An Nawawi dan As Suyuti memandang bahwa larangan tersebut dimaksudkan bagi
orang yang kuat hafalannya, sehingga tidak adakekhawatiran terjadinya
kekeliruan. Akan tetapi, bagi orang yang khawatir lupa atau kurang kuat hafalannya,
dibolehkan mencatatkannya.
2.1.2 Periode Sahabat dan Tabi’in
Pro dan kontra tentang penulisan sunah masih terasa pada masa sahabat
(Al-Khulafa Al-Rasyidun), karena keinginan mereka untuk menyelamatkan Al-Qur’an
dan sunah. Diantara mereka ada yang benci menulis sunah, karena Al-Qur’an belum
dikodifikasikan dan dikhawatirkan perhatian mereka tersita atau berpaling dari
Al-Qur’an. Seperti periwayatan:
“Urwah Ibn Al-Zubayr, bahwa Umar Ibn Al-Khathab bersama para sahabat
setelah bermusyawarah dan disepakati beliau istikharah kepada Allah selama satu
bulan, kemudian berkata: sesungguhnya aku ingin menulis sunah dan aku telah
menyebutkan suatu kaum sebelum kalian yang menulis beberapa buku kemudian
mereka sibuk dengannya dan meninggalkan kitab Allah. Demi Allah sesungguhnya
aku tidak akan mencampurkan kitab Allah dengan sesuatu selamanya.”

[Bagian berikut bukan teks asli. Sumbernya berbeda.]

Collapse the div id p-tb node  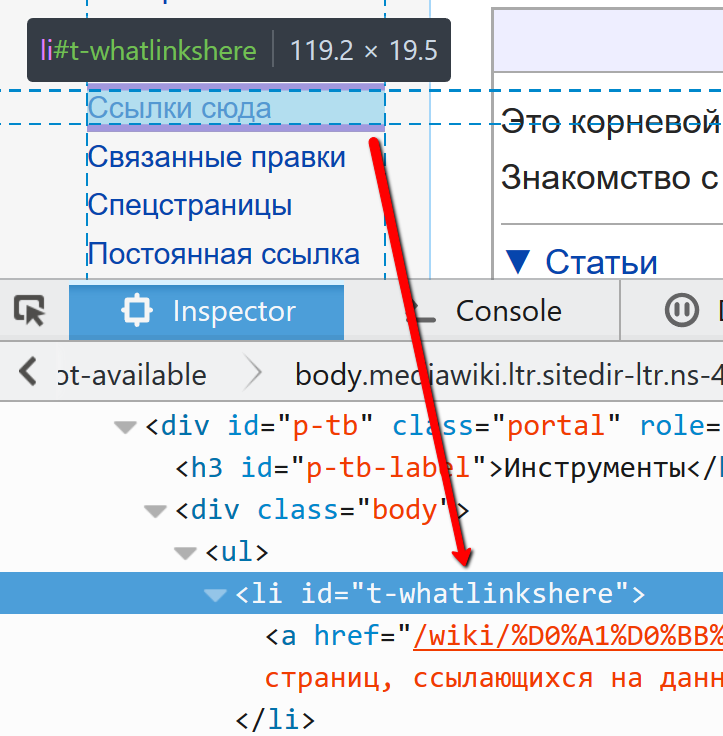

Pada masa Abu Bakar dan Umar disebut masa pembatasan/penyederhanaan
periwayatan (taqlil al-riwayah), penyampaian periwayatan dilakukan dengan lisan
dan hanya jika benar-benar diperlukan saja yaitu jika umat Islam menghadapi
suatu masalah saja yang memerlukan penjelasan hukum. Kedua khalifah diatas
menerima hadits orang perorangan jika disertai dengan saksi yang menguatkan.
Bahkan Ali menerimanya jika juga disertai dengan sumpah.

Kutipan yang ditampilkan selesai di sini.